Воспитание традициями
– Нина Германовна, вы и сама вяземская, и под Вязьмой есть Спасо-Богородицкий Одигитриевский женский монастырь. Говорят, что у этой обители очень необычное, плотное взаимодействие с поисковиками...
– Сёстры монастыря направляют все свои усилия на увековечение памяти. Когда я привела родственников солдат в Покровский храм Одигитриевского монастыря, отец Даниил сказал им: «Вы знайте, что за ваших солдат здесь постоянно молятся».
Со священнослужителями мы стараемся общаться и взаимодействовать во всех районах, где проводим Вахты. И последнюю ночь останки солдат стоят в храме, и мы стараемся проводить отпевание солдат не в поле, не на могиле, а именно в храме. И как это благодатно, что они постоят последнюю ночь перед погребением не просто в мешках в поле, а уже уложенные в гробы, в большой или маленькой церкви.
– Как относятся к таким ритуалам совсем молодые люди?
– Общая атмосфера происходящего диктует поведение.

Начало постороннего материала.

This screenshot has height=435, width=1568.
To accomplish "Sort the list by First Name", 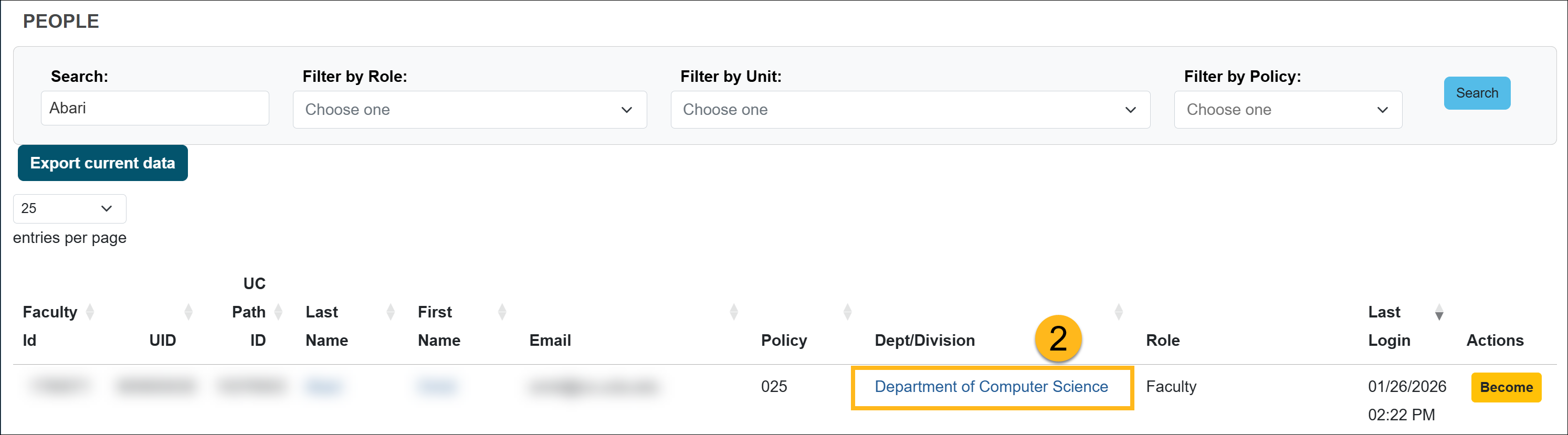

А общая атмосфера такова, что даже наши прожжённые взрослые дядьки, которые, может, никогда и не ходили в церковь, уже привыкли к нашим вечерним молитвам, свечам. Мы украшаем могилы солдат лапником, укладываем сверху рябину, калину, весной кладём первые цветы.
Наш поисковик Михаил Акимов написал стихи, которые породили одну из традиций:
Вместо маршей военных – соловьиные трели,
Вместо алых гвоздик – васильки на лугу
У деревни с коротким названием Бели,
Где следы эскадрона утонули в снегу.
И оттого что они столько лет лежали там, где для них расцветали только васильки и колокольчики, родилась такая традиция: наши девочки на первом построении ставят алые гвоздики у солдат, которые ещё не в могилах, которые всю Вахту будут рядом с нами. Мы всегда ставим цветы, сейчас уже приносили ветки рябины с поспевшими ягодами, приносят калину, всё, что получается найти. Это место, где лежат останки, для нас – почитаемое.
Как молодёжь относится к таким традициям? Всё это формируется, всё это можно воспитывать. И мы воспитываем: говорим, что на этой поляне не курят – для этого есть специально отведённые места; когда заносишь останки, нужно снимать головной убор; когда зажигаешь свечу, нужно креститься. По-другому быть не может – это одна из составляющих нашего благодарственного поиска к солдатам, которых мы поднимаем. Я как человек верующий сама исповедую это, это важно, и мне кажется, что если мы этого не будем делать, Вахты станут духовно беднее.